PROBLEMA A RESOLVER:
Traduce al inglés la siguiente oración del texto dado sobre la justicia en Uruguay: "Pero en Uruguay más allá del avance de los juicios orales y públicos, siguen preexistiendo mecanismos de ocultamiento, de reserva de los procesos, que lesionan la debida transparencia de los juicios."

Por eso es que sobre estas intrigas, e incluso por el perfil del fondo de la causa, no entraremos en opinión en esta columna, porque nuestro enfoque resultaría diametralmente opuesto al sostenido por el abogado defensor, y podría empañar la idea que pretendo sostener, que no es otra que el avasallamiento de los derechos personales por quien ejerce una función pública.

Finalmente, y sin ambages, cabe agregar apenas un apunte adicional sobre esta causa: la justicia imputó a tres hombres por el delito de abuso sexual especialmente agravado, en el caso de la denuncia de violación en un apartamento del barrio Cordón, presentada por una mujer de 30 años, el domingo 23 de enero, quien por su sola voluntad fue a esa finca en la madrugada señalada en acuerdo con alguno de los acusados. Además la justicia le tipificó a uno de ellos un delito de difusión de imágenes con contenido pornográfico, sin autorización de la víctima, fijando para los tres imputados prisión preventiva por 180 días, mientras prosigue la investigación rumbo al juicio.

Si en Uruguay además de un juez y un fiscal, hubiese un jurado, ambos funcionarios trabajarían no sólo para convencerse ellos, sino para convencer de modo fehaciente con argumentos y con pruebas, a un jurado pluripersonal, a quien alcanzaría apenas la duda de uno solo de sus componentes, para que no hubiese fallo, y con ello, que el acusado, culpable o no, quedara en libertad y hasta impune.

Pero en Uruguay más allá del avance de los juicios orales y públicos, siguen preexistiendo mecanismos de ocultamiento, de reserva de los procesos, que lesionan la debida transparencia de los juicios. Esto pone en tela de juicio todo lo que se hace y mucho más de lo que no se hace, porque al poner un manto de limitaciones a lo que sucede puertas adentro, el valor del trascendido cobra un espacio mayor en la consideración pública, y el interés ya no es defender la `duda razonable´ como factor determinante para salvar a un imputado, sino simplemente hacer silencio.

Registros almacenados
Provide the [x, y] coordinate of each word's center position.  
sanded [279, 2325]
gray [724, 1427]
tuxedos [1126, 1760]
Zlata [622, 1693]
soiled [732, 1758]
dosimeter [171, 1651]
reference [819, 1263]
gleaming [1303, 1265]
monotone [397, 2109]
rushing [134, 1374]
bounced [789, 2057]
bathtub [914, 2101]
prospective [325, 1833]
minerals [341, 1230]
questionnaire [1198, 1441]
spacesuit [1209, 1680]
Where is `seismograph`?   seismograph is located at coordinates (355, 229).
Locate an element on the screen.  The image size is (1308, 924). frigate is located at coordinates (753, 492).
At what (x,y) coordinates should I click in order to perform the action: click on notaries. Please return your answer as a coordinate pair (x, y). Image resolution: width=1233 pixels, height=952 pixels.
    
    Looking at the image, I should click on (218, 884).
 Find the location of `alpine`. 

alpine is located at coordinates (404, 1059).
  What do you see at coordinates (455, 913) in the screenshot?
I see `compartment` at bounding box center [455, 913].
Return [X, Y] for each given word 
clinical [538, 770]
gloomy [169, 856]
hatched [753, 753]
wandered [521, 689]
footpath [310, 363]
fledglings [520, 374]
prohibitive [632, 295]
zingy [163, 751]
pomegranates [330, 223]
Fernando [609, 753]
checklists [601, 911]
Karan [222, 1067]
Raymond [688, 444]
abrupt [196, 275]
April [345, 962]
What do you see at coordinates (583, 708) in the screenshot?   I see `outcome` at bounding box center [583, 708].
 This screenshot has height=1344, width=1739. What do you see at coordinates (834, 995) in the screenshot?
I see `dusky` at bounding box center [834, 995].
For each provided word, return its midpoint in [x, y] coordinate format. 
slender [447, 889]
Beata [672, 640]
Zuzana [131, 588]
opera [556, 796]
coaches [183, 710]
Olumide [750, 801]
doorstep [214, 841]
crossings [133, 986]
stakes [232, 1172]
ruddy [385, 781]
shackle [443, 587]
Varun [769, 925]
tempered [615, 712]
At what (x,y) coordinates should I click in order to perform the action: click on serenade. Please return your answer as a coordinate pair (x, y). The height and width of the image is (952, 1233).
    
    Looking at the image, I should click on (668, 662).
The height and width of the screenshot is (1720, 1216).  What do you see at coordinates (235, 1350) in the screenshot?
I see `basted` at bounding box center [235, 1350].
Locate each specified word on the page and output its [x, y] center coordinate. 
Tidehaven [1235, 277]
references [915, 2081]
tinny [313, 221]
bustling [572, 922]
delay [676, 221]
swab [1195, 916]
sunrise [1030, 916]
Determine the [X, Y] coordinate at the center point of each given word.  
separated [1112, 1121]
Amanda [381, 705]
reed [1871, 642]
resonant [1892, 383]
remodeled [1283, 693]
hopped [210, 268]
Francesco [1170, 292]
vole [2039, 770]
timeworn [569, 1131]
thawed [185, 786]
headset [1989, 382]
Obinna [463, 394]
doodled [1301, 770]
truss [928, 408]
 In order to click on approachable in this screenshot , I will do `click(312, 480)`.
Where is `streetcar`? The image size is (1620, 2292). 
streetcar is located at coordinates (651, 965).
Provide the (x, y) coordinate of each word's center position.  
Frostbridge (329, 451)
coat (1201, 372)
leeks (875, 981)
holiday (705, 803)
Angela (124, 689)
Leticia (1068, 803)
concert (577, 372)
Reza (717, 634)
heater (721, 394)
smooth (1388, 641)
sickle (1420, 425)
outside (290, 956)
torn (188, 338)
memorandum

RESULTADO DEL EJERCICIO:
But in Uruguay, beyond the progress of oral and public trials, mechanisms of concealment and of secrecy in proceedings continue to exist, which undermine the due transparency of trials.